**Ejercicio 1:**
Indique si cada afirmación concuerda con la columna sobre la muerte y respalde cada sí o no con las palabras decisivas del texto, citadas literalmente. (a) El Samhain de los antiguos celtas se festejaba del anochecer del 31 de octubre al anochecer del 1 de noviembre. (b) Los antiguos pueblos de Mesoamérica rendían culto a los muertos en las mismas fechas que los católicos europeos. (c) El día de los fieles difuntos se celebra el 1 de noviembre.
**Ejercicio 2:**
Redacte la continuación de la columna sobre la muerte a partir de su última oración.

Opinion

Muerte y vida

Sergio Sarmiento
Analista y periodista

2014-10-30

Distrito Federal- A medio camino entre el equinoccio de otoño y el solsticio de invierno, en un momento en que los días se acortan y las noches se alargan, en un ambiente que se hace cada vez más frío, es natural pensar en la muerte. Lo hacían los antiguos celtas cuyo Samhain se festejaba del anochecer del 31 de octubre al anochecer del 1ro de noviembre. Lo hacían también los católicos europeos con la fiesta de todos los santos, el 1ro de noviembre, y el día de los fieles difuntos, el 2 de noviembre. Los antiguos pueblos de Mesoamérica, si bien en otras fechas, también rendían culto a los muertos.

**Extractos de datos:**
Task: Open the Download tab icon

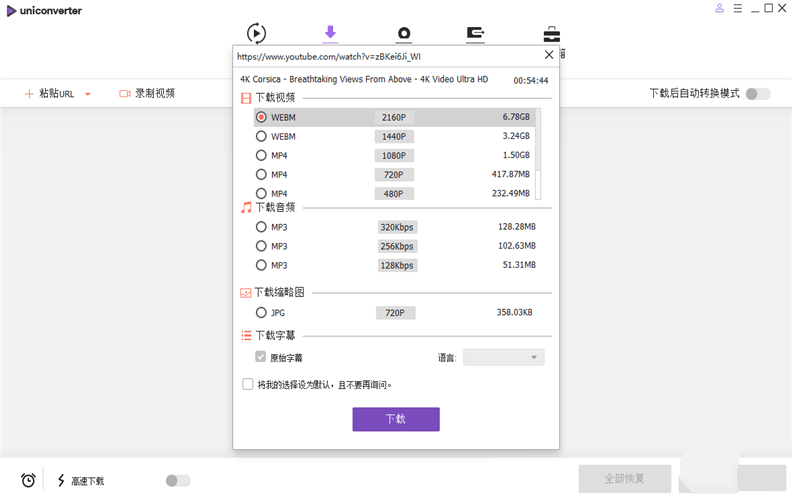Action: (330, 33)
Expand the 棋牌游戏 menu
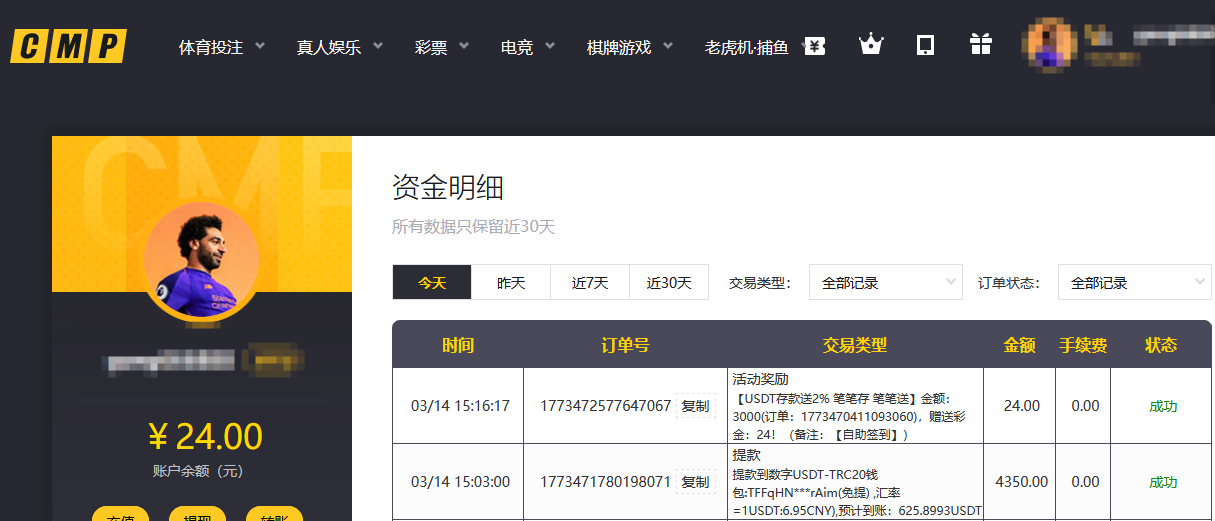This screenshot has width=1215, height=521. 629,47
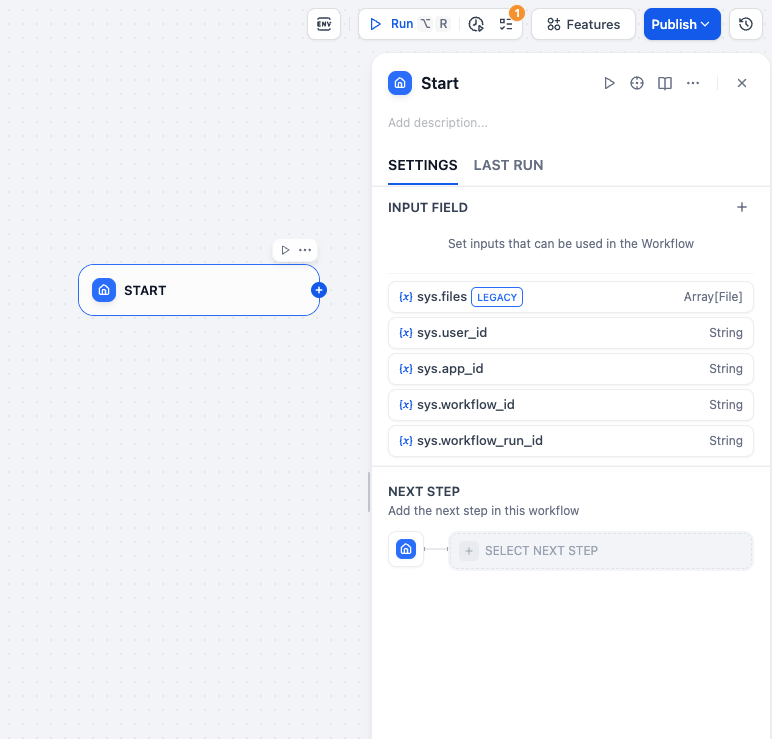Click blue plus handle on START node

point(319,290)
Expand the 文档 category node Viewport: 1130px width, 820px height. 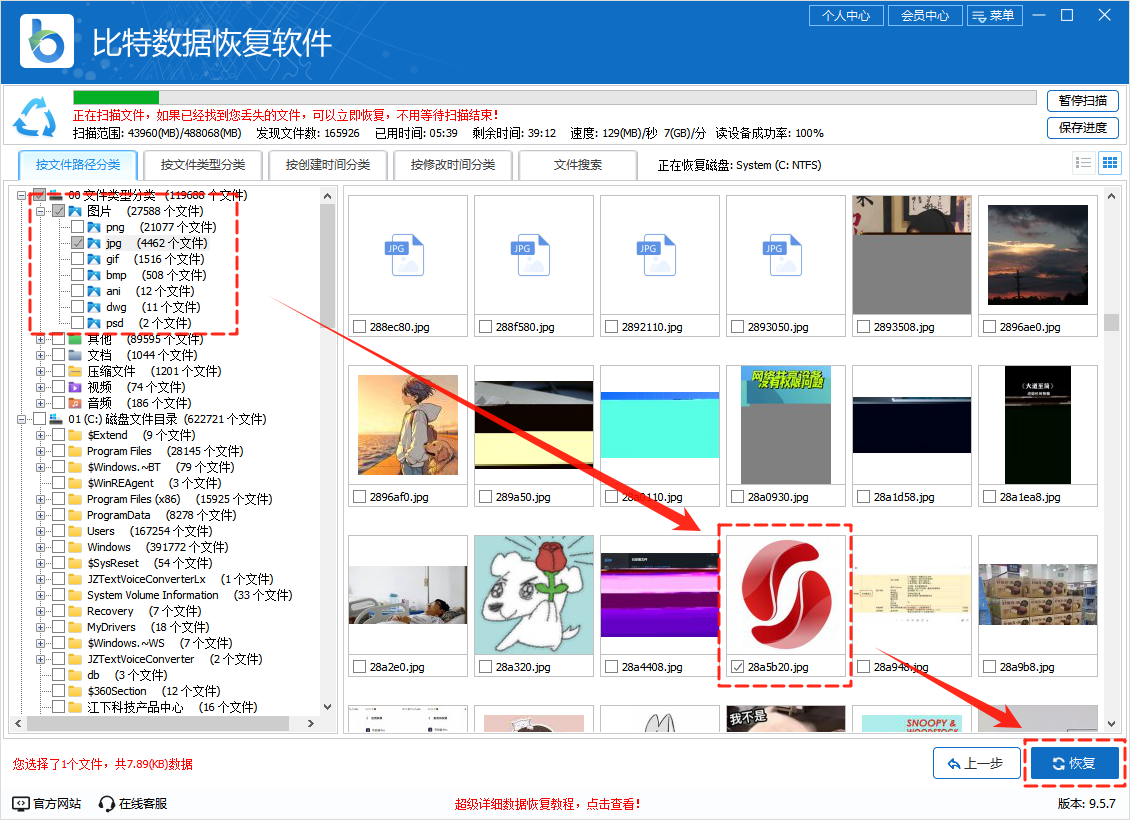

**Respuesta esperada 1:**
(a) Sí: «cuyo Samhain se festejaba del anochecer del 31 de octubre al anochecer del 1ro de noviembre».
(b) No: «si bien en otras fechas, también rendían culto a los muertos».
(c) No: «el día de los fieles difuntos, el 2 de noviembre».

**Respuesta esperada 2:**
Los distintos festejos confluyen en el México moderno. El viejo Samhain ha llegado a nosotros a través del Halloween y a pesar de la resistencia de los puristas ha capturado la imaginación de muchos, especialmente niños. Las antiguas tradiciones prehispánicas se han fusionado desde hace siglos a las celebraciones católicas del día de muertos. En Mixquic o en Pátzcuaro, como en otros lugares del país, puede verse esta convergencia de tradiciones.
Los mexicanos hemos sabido siempre reírnos de la muerte. Por eso comemos calaveritas de azúcar con nuestro nombre y colocamos en las ofrendas a los muertos no sólo caña o frutos de temporada sino también ese tequila o mezcal que apreciarían. En Xochimilco las representaciones de La Llorona y del Nahual están hechas para asustarnos, supongo, pero nos hacen reír de manera nerviosa después del momento de terror. En eso no somos muy distintos de nuestros vecinos del norte.
Ellos tienen sus calabazas en vez de las calaveritas y sus disfraces en lugar de las ofrendas. Pero en las dos tradiciones se registran esfuerzos similares por reconocer la presencia de la muerte con un toque de humor, como para convencernos de que no le tenemos miedo.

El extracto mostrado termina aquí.